## Aim of the exercise
Every line in the entries where "Identify" is found should be copied.

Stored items
--------

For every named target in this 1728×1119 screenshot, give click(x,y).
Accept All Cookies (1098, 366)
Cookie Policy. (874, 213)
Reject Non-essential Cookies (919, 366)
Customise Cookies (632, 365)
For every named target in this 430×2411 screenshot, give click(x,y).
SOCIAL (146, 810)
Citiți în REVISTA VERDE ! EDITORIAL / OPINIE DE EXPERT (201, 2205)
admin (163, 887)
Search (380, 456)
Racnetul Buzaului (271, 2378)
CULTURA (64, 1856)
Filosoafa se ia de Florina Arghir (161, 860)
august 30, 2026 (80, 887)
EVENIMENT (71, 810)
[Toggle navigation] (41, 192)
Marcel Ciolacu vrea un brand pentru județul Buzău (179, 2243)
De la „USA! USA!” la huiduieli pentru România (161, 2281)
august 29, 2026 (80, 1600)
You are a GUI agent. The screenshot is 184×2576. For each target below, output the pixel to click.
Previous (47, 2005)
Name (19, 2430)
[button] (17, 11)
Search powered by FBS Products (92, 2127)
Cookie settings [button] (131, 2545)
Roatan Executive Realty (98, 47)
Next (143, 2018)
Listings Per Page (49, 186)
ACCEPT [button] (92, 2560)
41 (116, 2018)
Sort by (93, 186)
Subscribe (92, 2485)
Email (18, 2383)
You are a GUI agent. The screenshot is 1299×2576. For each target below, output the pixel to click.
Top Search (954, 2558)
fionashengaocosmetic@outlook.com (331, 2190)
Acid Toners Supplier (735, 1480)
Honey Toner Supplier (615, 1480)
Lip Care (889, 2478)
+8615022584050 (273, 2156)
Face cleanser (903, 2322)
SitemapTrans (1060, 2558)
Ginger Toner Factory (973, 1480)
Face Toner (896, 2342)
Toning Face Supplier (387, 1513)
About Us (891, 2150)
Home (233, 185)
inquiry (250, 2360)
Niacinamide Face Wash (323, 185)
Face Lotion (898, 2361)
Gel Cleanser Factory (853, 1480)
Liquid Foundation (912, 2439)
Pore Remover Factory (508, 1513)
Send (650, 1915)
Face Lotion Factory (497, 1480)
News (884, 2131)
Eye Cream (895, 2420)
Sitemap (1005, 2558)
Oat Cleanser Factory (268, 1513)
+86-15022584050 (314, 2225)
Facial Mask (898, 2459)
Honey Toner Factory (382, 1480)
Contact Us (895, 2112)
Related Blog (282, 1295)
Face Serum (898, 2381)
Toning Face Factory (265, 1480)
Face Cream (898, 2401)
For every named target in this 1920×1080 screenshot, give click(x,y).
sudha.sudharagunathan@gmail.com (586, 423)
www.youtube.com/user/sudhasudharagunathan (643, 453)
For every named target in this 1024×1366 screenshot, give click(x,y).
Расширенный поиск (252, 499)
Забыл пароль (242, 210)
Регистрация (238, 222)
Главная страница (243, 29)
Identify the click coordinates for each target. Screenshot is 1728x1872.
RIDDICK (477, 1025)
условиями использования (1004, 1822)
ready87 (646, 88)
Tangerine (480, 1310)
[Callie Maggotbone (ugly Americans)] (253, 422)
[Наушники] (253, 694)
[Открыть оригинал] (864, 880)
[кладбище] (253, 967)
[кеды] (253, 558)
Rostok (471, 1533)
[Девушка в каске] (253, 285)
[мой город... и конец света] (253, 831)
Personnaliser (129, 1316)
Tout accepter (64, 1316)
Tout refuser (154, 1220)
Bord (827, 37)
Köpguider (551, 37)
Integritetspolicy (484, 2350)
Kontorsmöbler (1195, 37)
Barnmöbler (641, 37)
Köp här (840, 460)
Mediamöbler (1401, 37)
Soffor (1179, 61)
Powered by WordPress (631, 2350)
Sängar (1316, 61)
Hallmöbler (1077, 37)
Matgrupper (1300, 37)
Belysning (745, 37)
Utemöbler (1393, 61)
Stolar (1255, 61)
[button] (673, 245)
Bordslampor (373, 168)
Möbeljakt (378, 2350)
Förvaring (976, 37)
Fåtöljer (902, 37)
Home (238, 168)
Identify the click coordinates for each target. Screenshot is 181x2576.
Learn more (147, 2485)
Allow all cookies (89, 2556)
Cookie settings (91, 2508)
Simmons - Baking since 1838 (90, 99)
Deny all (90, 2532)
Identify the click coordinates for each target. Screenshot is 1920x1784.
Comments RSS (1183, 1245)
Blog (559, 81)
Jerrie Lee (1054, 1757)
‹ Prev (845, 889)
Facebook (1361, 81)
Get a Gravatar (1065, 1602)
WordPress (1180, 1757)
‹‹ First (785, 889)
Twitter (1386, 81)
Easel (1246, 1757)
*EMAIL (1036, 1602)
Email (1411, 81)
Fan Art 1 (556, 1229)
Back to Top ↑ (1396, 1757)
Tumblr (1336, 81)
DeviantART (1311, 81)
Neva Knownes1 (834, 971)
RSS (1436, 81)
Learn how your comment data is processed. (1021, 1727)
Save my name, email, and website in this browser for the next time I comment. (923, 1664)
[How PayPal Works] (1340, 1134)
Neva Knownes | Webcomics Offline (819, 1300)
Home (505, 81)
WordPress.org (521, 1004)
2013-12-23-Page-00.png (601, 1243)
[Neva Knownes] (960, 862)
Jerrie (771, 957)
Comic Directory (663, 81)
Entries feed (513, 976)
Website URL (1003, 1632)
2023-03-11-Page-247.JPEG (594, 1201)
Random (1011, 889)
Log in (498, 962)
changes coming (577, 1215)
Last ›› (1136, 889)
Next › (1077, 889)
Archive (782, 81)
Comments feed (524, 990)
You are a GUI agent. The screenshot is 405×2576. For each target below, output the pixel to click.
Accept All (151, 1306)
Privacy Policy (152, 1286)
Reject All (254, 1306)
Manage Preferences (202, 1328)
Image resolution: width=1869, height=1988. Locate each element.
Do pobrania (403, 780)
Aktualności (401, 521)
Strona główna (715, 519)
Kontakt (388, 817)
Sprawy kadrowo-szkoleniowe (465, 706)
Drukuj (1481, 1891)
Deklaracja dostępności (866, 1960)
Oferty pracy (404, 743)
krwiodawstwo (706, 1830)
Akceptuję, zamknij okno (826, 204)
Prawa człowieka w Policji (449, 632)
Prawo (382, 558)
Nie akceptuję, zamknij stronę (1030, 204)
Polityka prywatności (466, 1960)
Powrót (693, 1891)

--------

## Finished task
Identify the click coordinates for each target. Screenshot is 1728x1872.
Identify the click coordinates for each target. Screenshot is 181x2576.
Identify the click coordinates for each target. Screenshot is 1920x1784.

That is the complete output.